Distributions and packaging
Shipping your creations
Why Packaging Matters
The dependency problem
You’ve built something brilliant. It runs perfectly on your machine. Then you share it with a colleague, and… nothing works.
This is the “it works on my machine” syndrome, and it’s caused by differences in:
- Python versions
- Installed packages and their versions
- Operating system libraries
- Environment variables
In data science and software engineering, reproducibility matters. Your analysis should produce the same results whether you run it today or six months from now, on your laptop or on a cloud server.

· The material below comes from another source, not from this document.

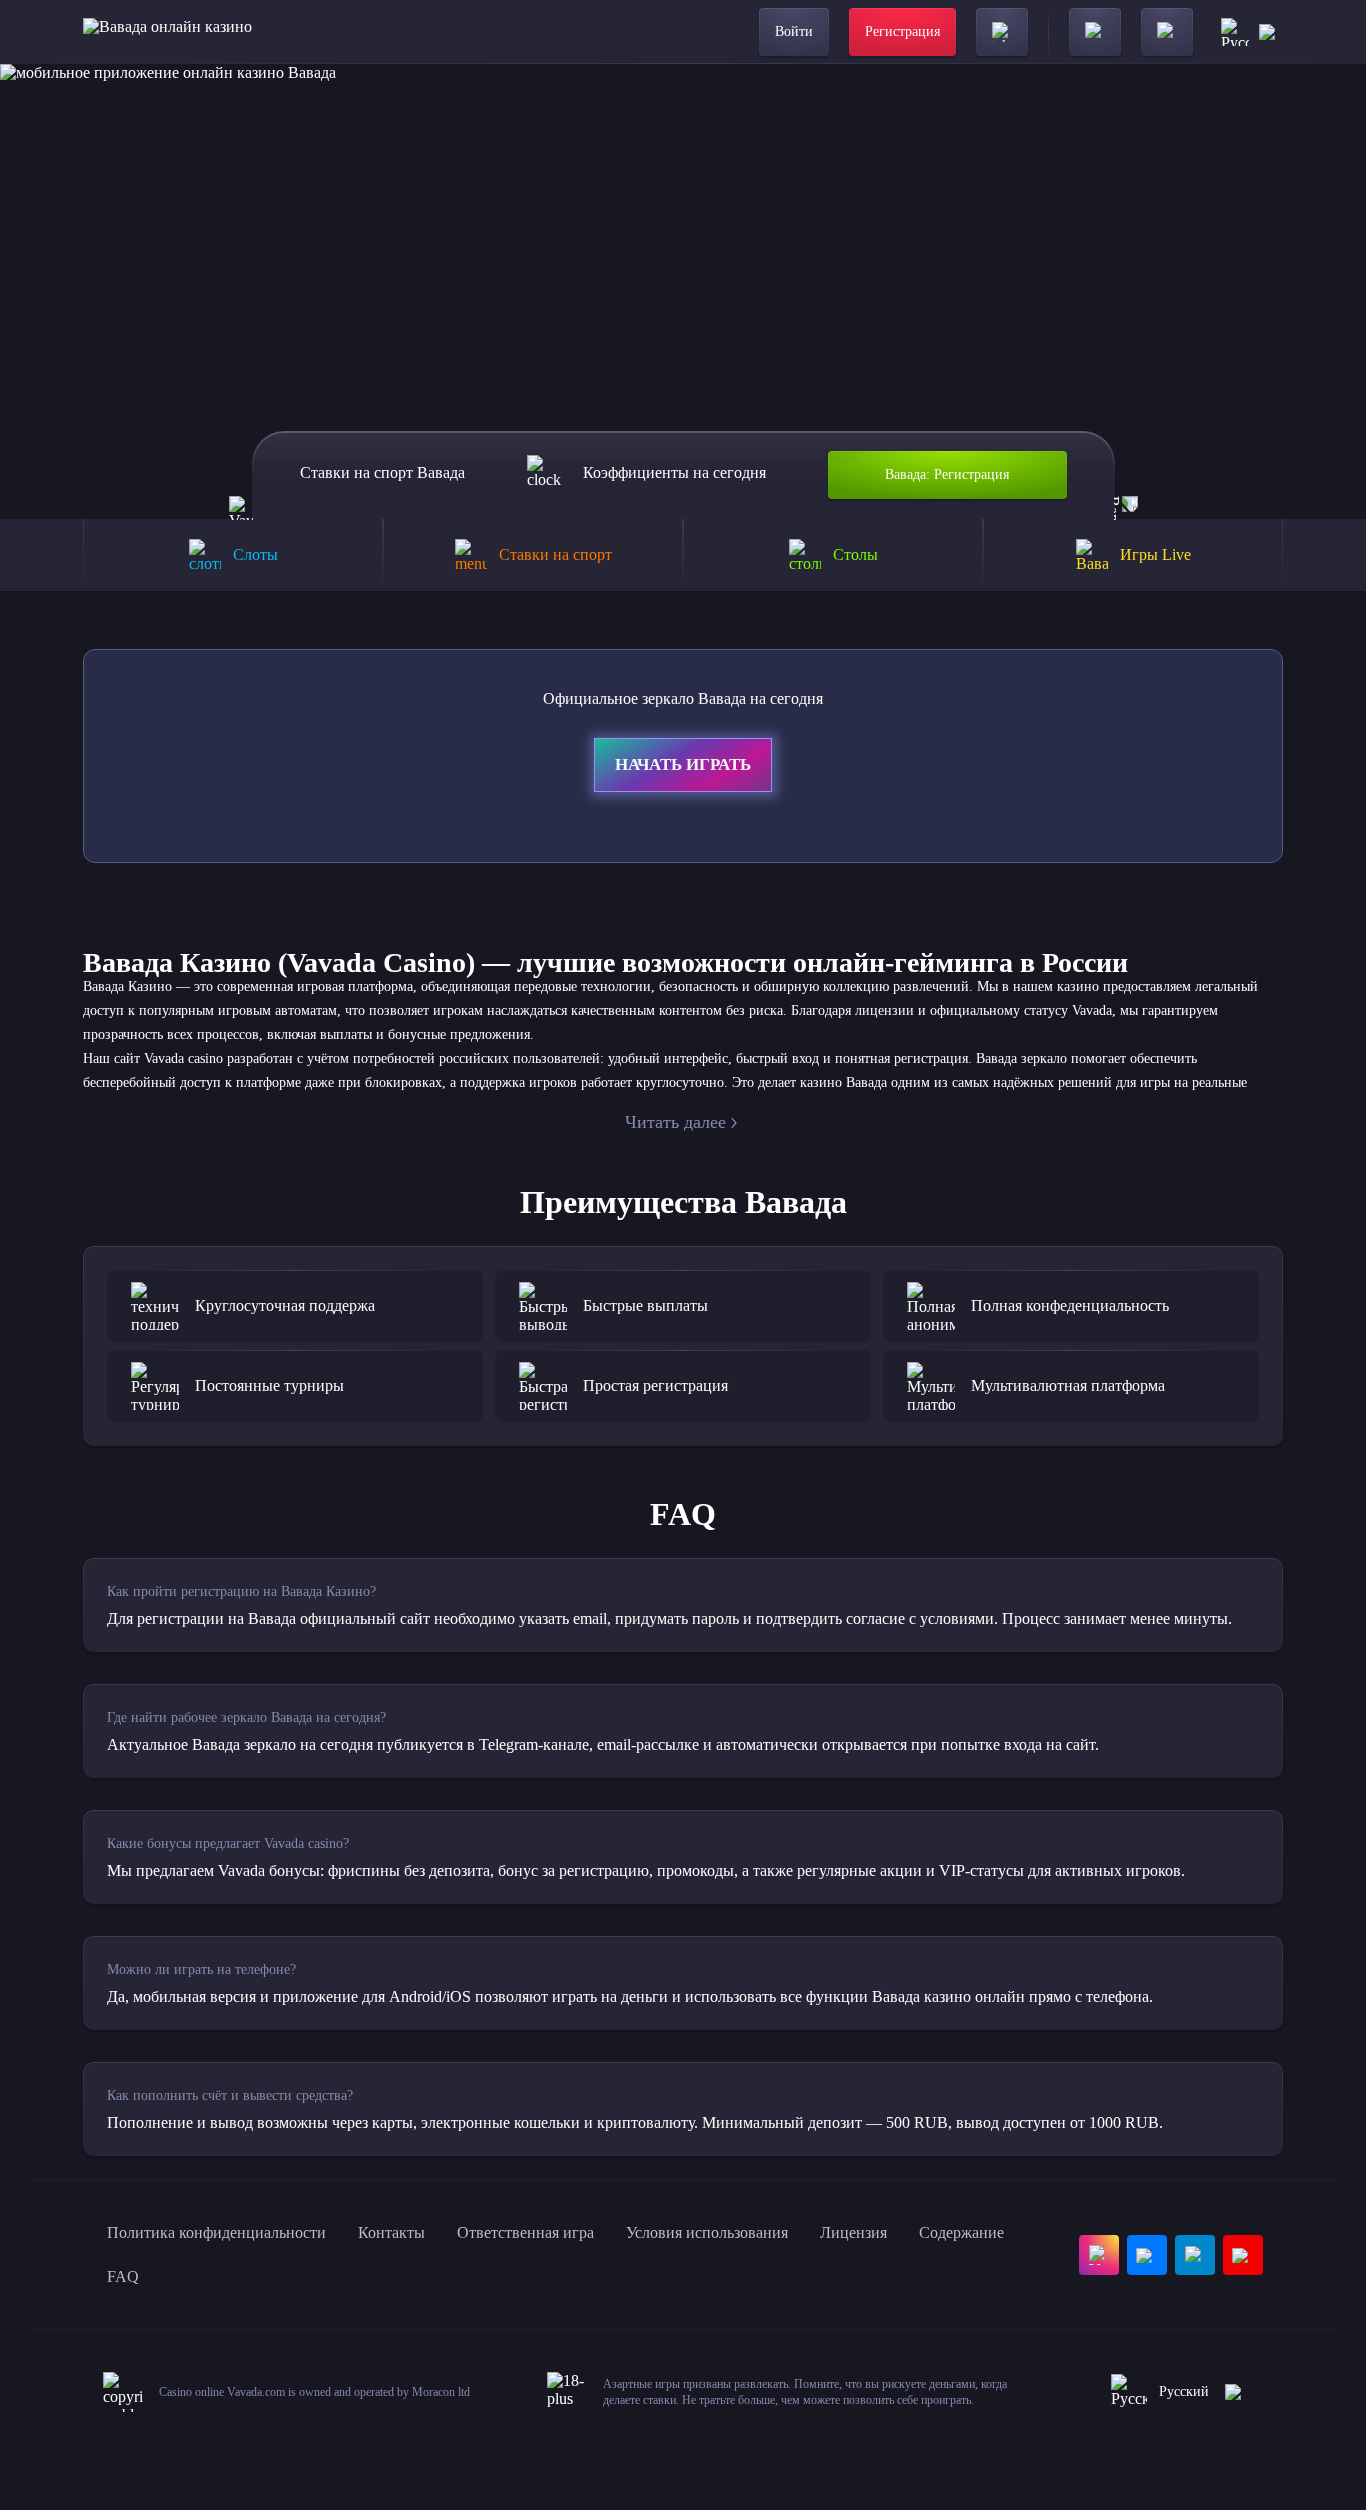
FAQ (123, 2276)
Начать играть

The Python packaging landscape
The Python packaging ecosystem has been… complicated. But there’s good news: dramatic improvements happened in 2023-2024.
Some key players:
- PyPI: The Python Package Index, where packages live
- uv: Modern, fast tool (we’ll focus on this)
- pip: The traditional package installer
- conda: Package and environment manager for scientific computing
- Poetry: All-in-one dependency management tool
Terminology clarification
Before we dive in, let’s get the vocabulary straight:
- Module: A python object of type
Module, usually created from a file - Package: A python object of tyep
Modulewith a__path__attribute, usually created from a directory with an__init__.pyfile. - Distribution: A bundled version of a package ready for installation (e.g., a
.whlfile) What this lecture is about - Source distribution (sdist): Distribution containing source code (
.tar.gzor.zip) - Built distribution (wheel): Pre-built binary distribution (
.whl)
Python Packaging Fundamentals
PyPI: The Python Package Index
PyPI (pypi.org) is the central repository for Python packages. Think of it as the app store for Python code.
When you browse a package page, you’ll find:
- Documentation and README
- Available versions
- Dependencies
- Download statistics
- Project links (homepage, repository, issue tracker)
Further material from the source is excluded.